What is required >> Only a number is wanted here: the number of lines of the data that include "target".

Source information >>
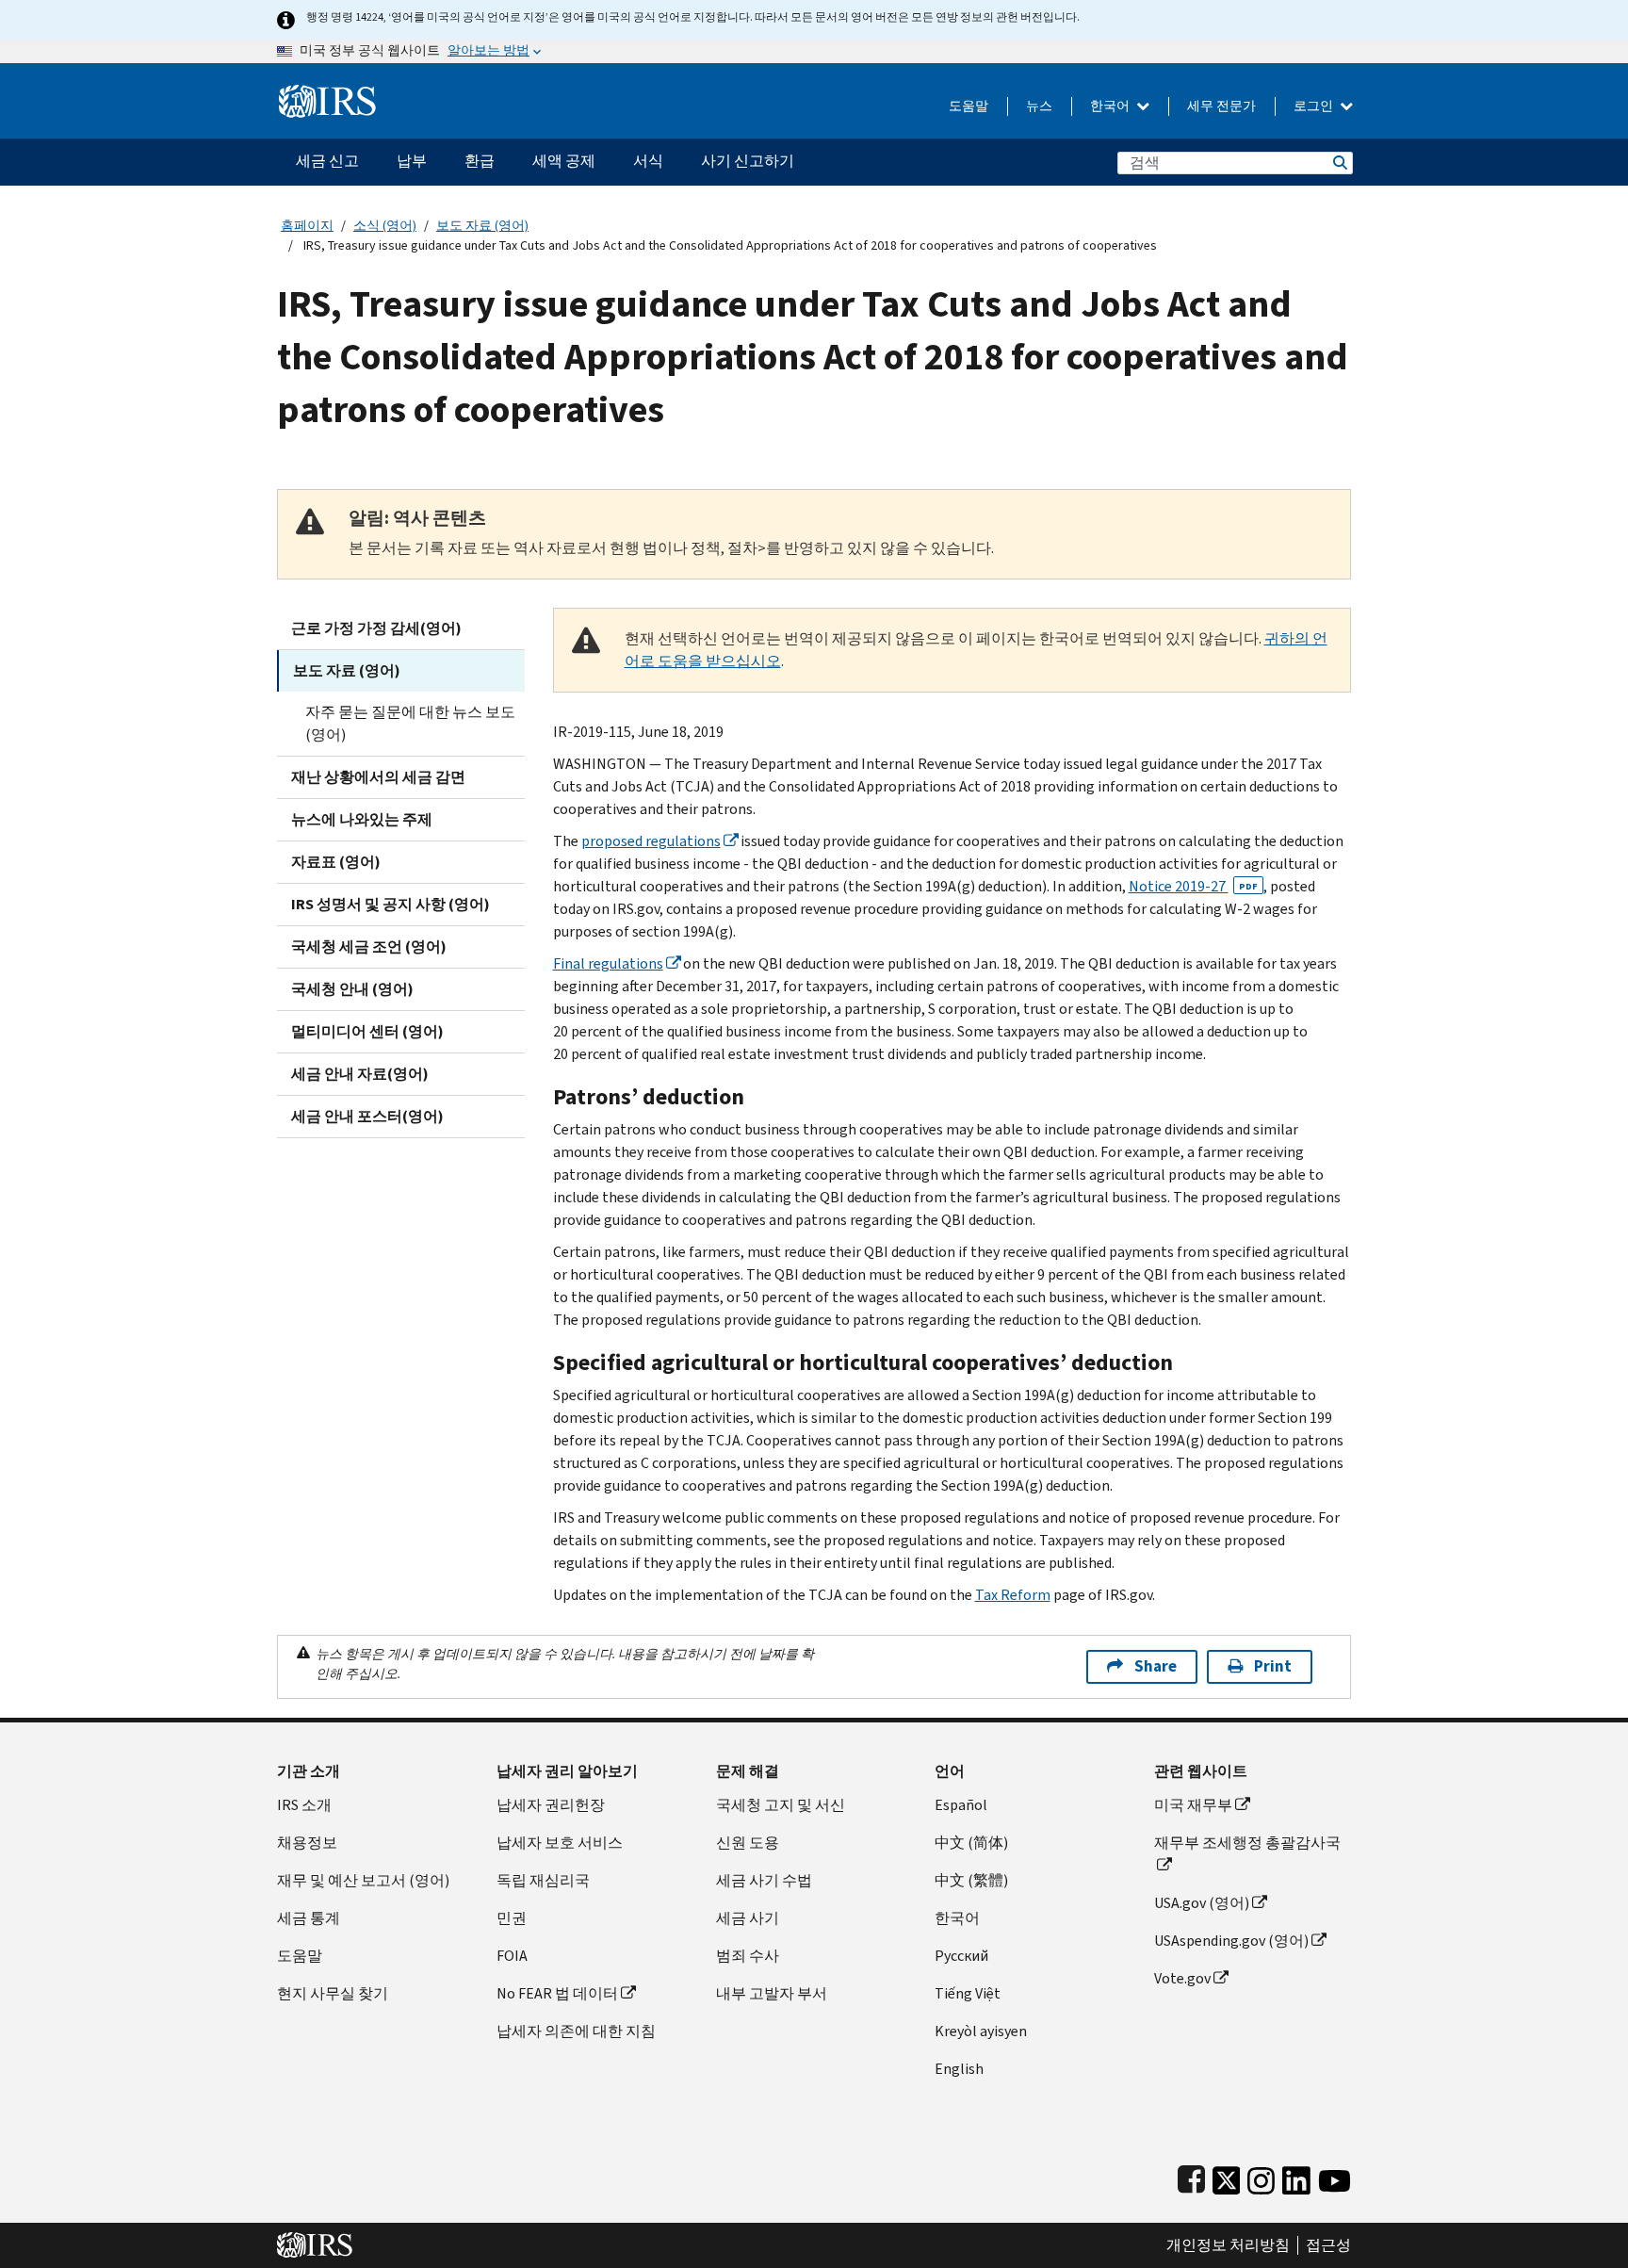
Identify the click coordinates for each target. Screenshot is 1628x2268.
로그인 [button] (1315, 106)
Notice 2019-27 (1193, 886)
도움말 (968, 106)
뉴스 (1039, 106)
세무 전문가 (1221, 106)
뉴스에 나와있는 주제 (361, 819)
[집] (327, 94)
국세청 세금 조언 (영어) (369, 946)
---
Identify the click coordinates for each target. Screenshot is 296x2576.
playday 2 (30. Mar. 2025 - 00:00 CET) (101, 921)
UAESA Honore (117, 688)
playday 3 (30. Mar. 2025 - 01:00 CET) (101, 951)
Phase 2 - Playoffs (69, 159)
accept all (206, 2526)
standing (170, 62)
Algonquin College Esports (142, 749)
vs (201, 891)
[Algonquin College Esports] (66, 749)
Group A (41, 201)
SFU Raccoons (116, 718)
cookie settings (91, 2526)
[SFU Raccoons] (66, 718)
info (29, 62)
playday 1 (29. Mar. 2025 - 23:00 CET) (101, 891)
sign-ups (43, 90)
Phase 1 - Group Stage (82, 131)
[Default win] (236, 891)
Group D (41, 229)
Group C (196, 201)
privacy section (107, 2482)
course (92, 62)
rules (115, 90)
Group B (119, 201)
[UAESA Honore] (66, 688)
* * *
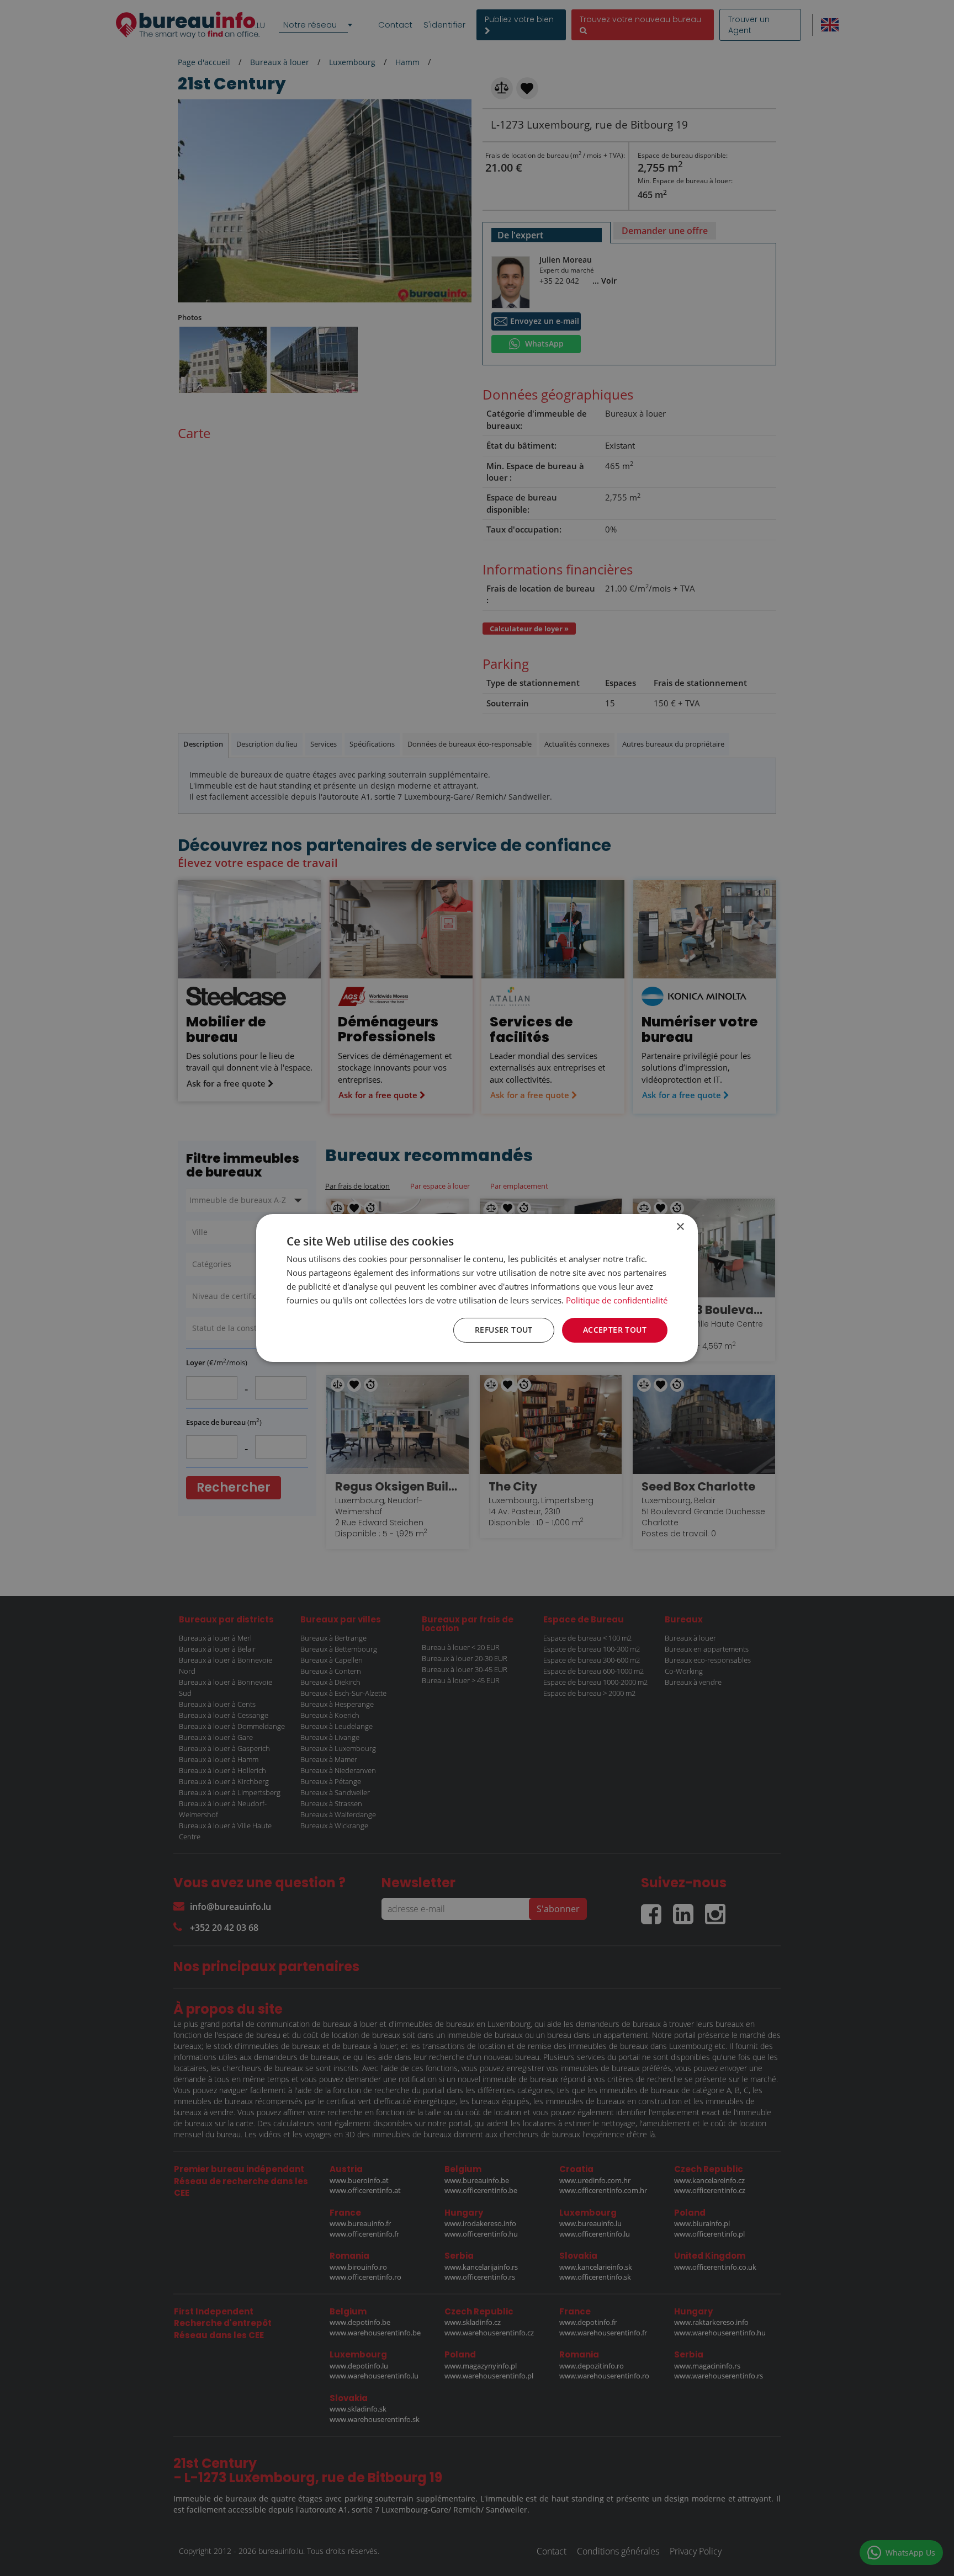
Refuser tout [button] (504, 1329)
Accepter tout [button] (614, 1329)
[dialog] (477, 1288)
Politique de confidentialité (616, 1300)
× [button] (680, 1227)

Task solution >> 2